Clara Barata refere que o primeiro-ministro italiano pediu ajuda aos parceiros na UE “para combater os traficantes de escravos do século XXI” e as redes criminosas que deixam um rasto de cadáveres no Mediterrâneo ao contrabandearem seres humanos, não apenas por questões de “segurança e terrorismo”, mas também de “dignidade humana”.
Mas resta saber o que discutirão os governantes neste Conselho Europeu, dado que “o problema atual é a ausência de uma política comum de asilo e de imigração na Europa”. Citando François Gemenne, do Centro de Estudos e de Investigação Internacional do Instituto de Ciências Políticas de Paris (Sciences Po), Clara Barata declara que, para combater estas vagas humanas, que parecem imparáveis – segundo a ONU, só este ano, 36 mil pessoas (número muito baixo em confronto com outros dados) terão já tentado cruzar o Mediterrâneo, a maior parte a partir da Líbia – o mais sensato seria abrir as portas da Europa.
Por seu turno, as economistas francesas, Emmanuelle Auriol, da Escola de Economia de Toulouse, e Alice Mesnard, da City University de Londres, interrogam-se porque é que os Estados não vendem vistos de entrada para imigrantes, por um lado, e, por outro, aumentam a repressão sobre os traficantes e sobre os empregadores, para que não contratem imigrantes ilegais, de forma não declarada. Esta interrogação-proposta não colide com a atual política da União Europeia, que assenta na repressão da imigração ilegal, mas explicita que só com repressão não será possível eliminar o problema, pois a repressão potencia o tráfico, que se torna negócio lucrativo.

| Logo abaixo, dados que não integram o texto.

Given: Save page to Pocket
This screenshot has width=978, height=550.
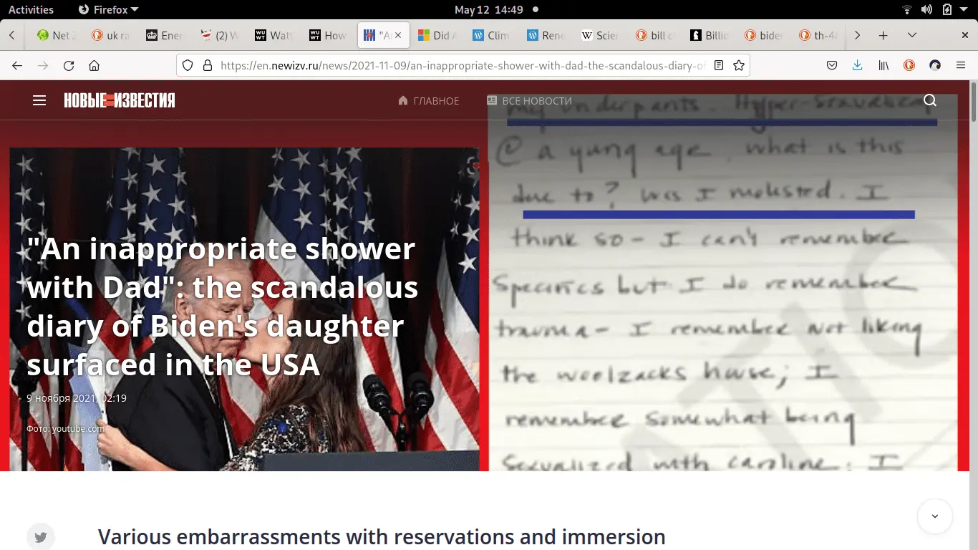Looking at the screenshot, I should tap(832, 65).
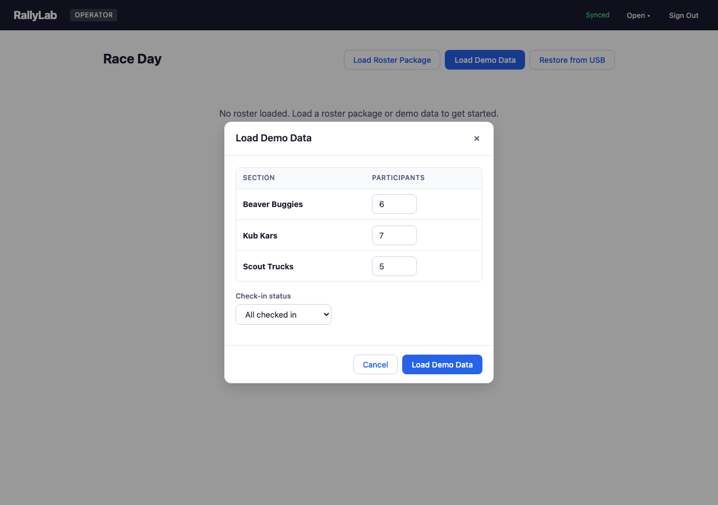Click the Kub Kars participant count field
This screenshot has width=718, height=505.
(x=394, y=235)
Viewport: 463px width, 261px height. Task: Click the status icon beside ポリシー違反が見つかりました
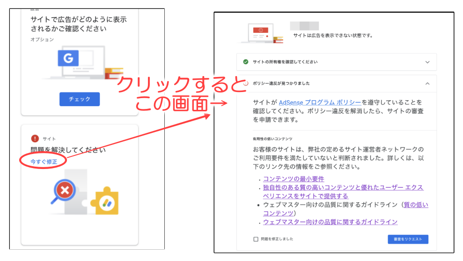[246, 84]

Porém, aquelas economistas reconhecem que, para que a sua ideia de vender vistos de imigração funcionasse, os governantes teriam de enfrentar um ambiente político que se tornou tóxico, com o crescimento de partidos de extrema-direita e paladinos da anti-imigração.
Apesar de estar provado que a repressão se torna contraproducente, o primeiro-ministro britânico, David Cameron, afirma que é preciso impedir que os imigrantes se façam ao mar, para “pôr fim a estes cargueiros da morte”. A contrario, François Gemenne, combatendo ideias feitas, defende que encerrar fronteiras não serve de nada, não evita os fluxos migratórios: antes os torna mais perigosos. Este especialista em emigração / imigração salienta que “a Europa continua a ser um destino muito atrativo para os migrantes, que são cada vez mais numerosos por causa da multiplicação das crises” – o que, dada a política europeia de não permitir vias legais de acesso à Europa, potencia negócio altamente lucrativo para os traficantes.
Segundo aquele especialista, “o único denominador comum é a vigilância e o controlo das fronteiras, que se tornaram o alfa e o ómega da política de imigração europeia”. Mais: “ao contrário do que se diz frequentemente, a abertura de fronteiras não provocaria um afluxo maciço de migrantes”, já que “não é abertura ou o fecho de fronteiras que provoca os grandes movimentos migratórios”.  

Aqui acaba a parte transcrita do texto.